▶ **AIM OF THE TASK**:
Answer these questions from the poster abstract on the inflammatory process network model below:
(a) At which conference was the poster presented?
(b) How many cell-type specific subsets of the network model resulted?
(c) For how long were the wild-type CD-1 mice exposed to cigarette smoke?

▶ **EXCERPTED TEXT**:
╭──

Posters

      A Modular Cell-Type Focused Inflammatory Process Network Model for Non-diseased Pulmonary Tissue

      Hengstermann, A.; Gebel, S.; Schlage, W. K.; Westra, J. W.; Mathis, C.; Thomson, T.; Wong, B.; Hoang, V.; Veljkovic, E.; Müller, T.; Peck, M.; Lichtner, R. B.; Deehan, R. M.; Hoeng, J.; Peitsch, M. C.
      Conference date
      Aug 28, 2011
      Conference name
      International Conference in Systems Biology (ICSB) 2011
      Topic
      Summary

      Exposure to environmental stressors such as cigarette smoke (CS) elicits a variety of biological responses in humans, including the induction of an inflammatory response. This response is especially pronounced in the lung, where pulmonary cells sit at the interface between the body’s internal and external environments. Since prolonged exposure to CS has been linked to the development and progression of inflammation-related pulmonary diseases, including COPD, a thorough mechanistic understanding of the initial inflammatory pathways modulated by CS is central to understanding disease pathogenesis. We combined a survey of relevant published literature with the computational analysis of multiple transcriptomic data sets to construct a network model (the Inflammatory Process Network [IPN]) of the main pulmonary inflammatory processes. The IPN model was constructed with a modular architecture that captures different processes occurring in key resident pulmonary cells as well as immune cells recruited from the systemic circulation following exposure to cs. From the resulting 23 cell-type specific subsets of the IPN, selected ones were used to evaluate transcriptomic profiling data from lungs of wild-type cd-1 mice exposed to CS for up to 5 months with regard to the activation of inflammatory signaling mechanisms. This revealed that these submodels showed an increased activation in response to continued CS exposure, and that they added molecular granularity and clarified the role of individual cell types to previously identified inflammatory processes. As with our previously built network models (“cell proliferation” and “cell stress”), the IPN will be freely available and, thus, will provide a novel resource to the scientific community with broad applicability to aid in the investigation of inflammatory signaling mechanisms affected by CS and in the study of pulmonary disease pathogenesis in response to CS exposure.

╰──

▶ **Rows excerpted from a collection**:
╭──

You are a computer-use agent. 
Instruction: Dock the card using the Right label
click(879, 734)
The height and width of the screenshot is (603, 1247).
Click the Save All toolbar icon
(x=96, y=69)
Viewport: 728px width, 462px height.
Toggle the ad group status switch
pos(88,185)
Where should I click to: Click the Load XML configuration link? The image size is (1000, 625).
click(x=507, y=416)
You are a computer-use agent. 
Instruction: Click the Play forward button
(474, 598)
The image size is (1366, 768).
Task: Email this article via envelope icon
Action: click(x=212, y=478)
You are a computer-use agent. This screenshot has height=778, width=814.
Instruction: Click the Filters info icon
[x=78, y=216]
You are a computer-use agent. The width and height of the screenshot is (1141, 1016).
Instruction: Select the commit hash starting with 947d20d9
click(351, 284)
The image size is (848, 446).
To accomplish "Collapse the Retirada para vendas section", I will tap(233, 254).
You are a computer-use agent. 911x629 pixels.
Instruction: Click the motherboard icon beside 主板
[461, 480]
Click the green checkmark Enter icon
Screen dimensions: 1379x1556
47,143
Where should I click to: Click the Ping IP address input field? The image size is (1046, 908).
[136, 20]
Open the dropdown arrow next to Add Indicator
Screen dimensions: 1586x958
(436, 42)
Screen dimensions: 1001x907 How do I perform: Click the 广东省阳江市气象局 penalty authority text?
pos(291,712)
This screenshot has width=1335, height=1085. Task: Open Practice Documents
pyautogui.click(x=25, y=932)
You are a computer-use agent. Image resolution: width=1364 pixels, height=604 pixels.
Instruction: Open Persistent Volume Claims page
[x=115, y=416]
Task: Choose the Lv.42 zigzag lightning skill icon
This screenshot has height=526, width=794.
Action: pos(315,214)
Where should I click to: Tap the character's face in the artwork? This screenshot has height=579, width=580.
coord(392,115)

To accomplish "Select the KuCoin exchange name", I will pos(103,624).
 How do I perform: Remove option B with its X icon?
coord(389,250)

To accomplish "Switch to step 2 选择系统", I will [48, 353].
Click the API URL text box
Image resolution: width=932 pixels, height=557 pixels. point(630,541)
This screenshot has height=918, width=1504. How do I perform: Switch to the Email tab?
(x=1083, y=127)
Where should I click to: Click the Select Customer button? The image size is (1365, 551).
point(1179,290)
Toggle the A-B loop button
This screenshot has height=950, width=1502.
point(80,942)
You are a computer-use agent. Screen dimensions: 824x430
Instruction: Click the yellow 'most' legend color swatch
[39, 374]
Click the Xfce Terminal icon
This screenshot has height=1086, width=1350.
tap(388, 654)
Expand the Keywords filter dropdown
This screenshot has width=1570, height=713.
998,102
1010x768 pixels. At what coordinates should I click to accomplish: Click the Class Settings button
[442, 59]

╰──

▶ **WRITTEN ANSWER**:
(a) The International Conference in Systems Biology (ICSB) 2011.
(b) 23.
(c) Up to 5 months.